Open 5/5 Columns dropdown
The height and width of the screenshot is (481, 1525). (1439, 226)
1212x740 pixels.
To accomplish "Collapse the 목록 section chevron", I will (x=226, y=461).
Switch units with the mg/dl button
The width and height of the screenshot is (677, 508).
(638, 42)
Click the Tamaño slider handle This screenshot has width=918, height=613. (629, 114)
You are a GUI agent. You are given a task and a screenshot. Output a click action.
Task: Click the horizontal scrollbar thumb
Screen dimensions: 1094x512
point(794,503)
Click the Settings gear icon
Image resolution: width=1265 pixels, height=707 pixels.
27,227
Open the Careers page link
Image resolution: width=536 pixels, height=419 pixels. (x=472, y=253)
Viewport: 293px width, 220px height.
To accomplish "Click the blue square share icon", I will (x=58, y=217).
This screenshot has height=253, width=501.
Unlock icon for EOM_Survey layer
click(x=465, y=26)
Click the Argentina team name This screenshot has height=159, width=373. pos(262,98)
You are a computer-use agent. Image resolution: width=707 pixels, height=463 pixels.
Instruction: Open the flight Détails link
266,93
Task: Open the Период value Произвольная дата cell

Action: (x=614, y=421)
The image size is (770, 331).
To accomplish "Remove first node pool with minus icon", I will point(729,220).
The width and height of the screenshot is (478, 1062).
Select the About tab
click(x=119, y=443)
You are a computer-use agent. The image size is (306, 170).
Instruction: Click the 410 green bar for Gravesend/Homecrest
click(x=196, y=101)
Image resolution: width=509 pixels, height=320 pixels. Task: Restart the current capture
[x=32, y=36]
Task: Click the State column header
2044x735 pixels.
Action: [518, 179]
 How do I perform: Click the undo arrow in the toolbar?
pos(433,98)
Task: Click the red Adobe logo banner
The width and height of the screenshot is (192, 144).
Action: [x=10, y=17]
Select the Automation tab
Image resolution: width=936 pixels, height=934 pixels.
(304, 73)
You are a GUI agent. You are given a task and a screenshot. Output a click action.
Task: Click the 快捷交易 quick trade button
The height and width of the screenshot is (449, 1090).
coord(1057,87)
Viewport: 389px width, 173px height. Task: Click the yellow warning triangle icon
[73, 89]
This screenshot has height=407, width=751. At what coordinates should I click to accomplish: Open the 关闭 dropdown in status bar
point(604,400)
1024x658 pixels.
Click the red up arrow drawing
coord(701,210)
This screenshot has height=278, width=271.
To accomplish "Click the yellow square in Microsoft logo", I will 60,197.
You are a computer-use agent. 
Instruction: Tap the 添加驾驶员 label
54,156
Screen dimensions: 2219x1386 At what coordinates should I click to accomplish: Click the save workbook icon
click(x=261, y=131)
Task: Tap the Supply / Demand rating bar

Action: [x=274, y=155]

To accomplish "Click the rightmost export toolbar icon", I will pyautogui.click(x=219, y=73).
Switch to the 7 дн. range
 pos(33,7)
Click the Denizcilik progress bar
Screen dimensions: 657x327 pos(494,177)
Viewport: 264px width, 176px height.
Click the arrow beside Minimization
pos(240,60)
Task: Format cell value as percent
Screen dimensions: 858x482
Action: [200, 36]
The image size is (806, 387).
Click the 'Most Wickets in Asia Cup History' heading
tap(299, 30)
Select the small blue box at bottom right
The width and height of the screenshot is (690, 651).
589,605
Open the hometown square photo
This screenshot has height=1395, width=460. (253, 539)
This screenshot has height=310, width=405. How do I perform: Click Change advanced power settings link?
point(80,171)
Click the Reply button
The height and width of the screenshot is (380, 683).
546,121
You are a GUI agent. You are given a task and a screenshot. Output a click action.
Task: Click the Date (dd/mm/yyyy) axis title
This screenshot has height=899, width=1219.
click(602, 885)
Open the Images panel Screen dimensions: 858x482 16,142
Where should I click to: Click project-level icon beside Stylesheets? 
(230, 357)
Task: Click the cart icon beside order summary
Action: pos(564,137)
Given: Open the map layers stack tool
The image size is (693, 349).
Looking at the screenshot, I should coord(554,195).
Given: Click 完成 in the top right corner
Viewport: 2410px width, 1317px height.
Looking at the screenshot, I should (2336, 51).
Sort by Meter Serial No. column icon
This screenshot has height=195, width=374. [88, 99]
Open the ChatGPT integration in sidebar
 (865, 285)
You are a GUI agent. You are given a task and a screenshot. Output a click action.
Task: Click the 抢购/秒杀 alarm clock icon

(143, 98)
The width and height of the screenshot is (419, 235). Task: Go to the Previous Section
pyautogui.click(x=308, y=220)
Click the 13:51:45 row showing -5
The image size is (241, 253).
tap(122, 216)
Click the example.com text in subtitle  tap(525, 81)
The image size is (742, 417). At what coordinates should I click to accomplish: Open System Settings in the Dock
****************************************
** Exercise **
Output all of the rows above again, copying each one verbatim.

** Solution to this task **
Open 5/5 Columns dropdown
The height and width of the screenshot is (481, 1525). (1439, 226)
1212x740 pixels.
To accomplish "Collapse the 목록 section chevron", I will (x=226, y=461).
Switch units with the mg/dl button
The width and height of the screenshot is (677, 508).
(638, 42)
Click the Tamaño slider handle This screenshot has width=918, height=613. (629, 114)
You are a GUI agent. You are given a task and a screenshot. Output a click action.
Task: Click the horizontal scrollbar thumb
Screen dimensions: 1094x512
point(794,503)
Click the Settings gear icon
Image resolution: width=1265 pixels, height=707 pixels.
27,227
Open the Careers page link
Image resolution: width=536 pixels, height=419 pixels. (x=472, y=253)
Viewport: 293px width, 220px height.
To accomplish "Click the blue square share icon", I will (x=58, y=217).
This screenshot has height=253, width=501.
Unlock icon for EOM_Survey layer
click(x=465, y=26)
Click the Argentina team name This screenshot has height=159, width=373. pos(262,98)
You are a computer-use agent. Image resolution: width=707 pixels, height=463 pixels.
Instruction: Open the flight Détails link
266,93
Task: Open the Период value Произвольная дата cell

Action: (x=614, y=421)
The image size is (770, 331).
To accomplish "Remove first node pool with minus icon", I will point(729,220).
The width and height of the screenshot is (478, 1062).
Select the About tab
click(x=119, y=443)
You are a computer-use agent. The image size is (306, 170).
Instruction: Click the 410 green bar for Gravesend/Homecrest
click(x=196, y=101)
Image resolution: width=509 pixels, height=320 pixels. Task: Restart the current capture
[x=32, y=36]
Task: Click the State column header
2044x735 pixels.
Action: [518, 179]
 How do I perform: Click the undo arrow in the toolbar?
pos(433,98)
Task: Click the red Adobe logo banner
The width and height of the screenshot is (192, 144).
Action: [x=10, y=17]
Select the Automation tab
Image resolution: width=936 pixels, height=934 pixels.
(304, 73)
You are a GUI agent. You are given a task and a screenshot. Output a click action.
Task: Click the 快捷交易 quick trade button
The height and width of the screenshot is (449, 1090).
coord(1057,87)
Viewport: 389px width, 173px height. Task: Click the yellow warning triangle icon
[73, 89]
This screenshot has height=407, width=751. At what coordinates should I click to accomplish: Open the 关闭 dropdown in status bar
point(604,400)
1024x658 pixels.
Click the red up arrow drawing
coord(701,210)
This screenshot has height=278, width=271.
To accomplish "Click the yellow square in Microsoft logo", I will 60,197.
You are a computer-use agent. 
Instruction: Tap the 添加驾驶员 label
54,156
Screen dimensions: 2219x1386 At what coordinates should I click to accomplish: Click the save workbook icon
click(x=261, y=131)
Task: Tap the Supply / Demand rating bar

Action: [x=274, y=155]

To accomplish "Click the rightmost export toolbar icon", I will pyautogui.click(x=219, y=73).
Switch to the 7 дн. range
 pos(33,7)
Click the Denizcilik progress bar
Screen dimensions: 657x327 pos(494,177)
Viewport: 264px width, 176px height.
Click the arrow beside Minimization
pos(240,60)
Task: Format cell value as percent
Screen dimensions: 858x482
Action: [200, 36]
The image size is (806, 387).
Click the 'Most Wickets in Asia Cup History' heading
tap(299, 30)
Select the small blue box at bottom right
The width and height of the screenshot is (690, 651).
589,605
Open the hometown square photo
This screenshot has height=1395, width=460. (253, 539)
This screenshot has height=310, width=405. How do I perform: Click Change advanced power settings link?
point(80,171)
Click the Reply button
The height and width of the screenshot is (380, 683).
546,121
You are a GUI agent. You are given a task and a screenshot. Output a click action.
Task: Click the Date (dd/mm/yyyy) axis title
This screenshot has height=899, width=1219.
click(602, 885)
Open the Images panel Screen dimensions: 858x482 16,142
Where should I click to: Click project-level icon beside Stylesheets? 
(230, 357)
Task: Click the cart icon beside order summary
Action: pos(564,137)
Given: Open the map layers stack tool
The image size is (693, 349).
Looking at the screenshot, I should coord(554,195).
Given: Click 完成 in the top right corner
Viewport: 2410px width, 1317px height.
Looking at the screenshot, I should (2336, 51).
Sort by Meter Serial No. column icon
This screenshot has height=195, width=374. [88, 99]
Open the ChatGPT integration in sidebar
 (865, 285)
You are a GUI agent. You are given a task and a screenshot. Output a click action.
Task: Click the 抢购/秒杀 alarm clock icon

(143, 98)
The width and height of the screenshot is (419, 235). Task: Go to the Previous Section
pyautogui.click(x=308, y=220)
Click the 13:51:45 row showing -5
The image size is (241, 253).
tap(122, 216)
Click the example.com text in subtitle  tap(525, 81)
The image size is (742, 417). At what coordinates should I click to accomplish: Open System Settings in the Dock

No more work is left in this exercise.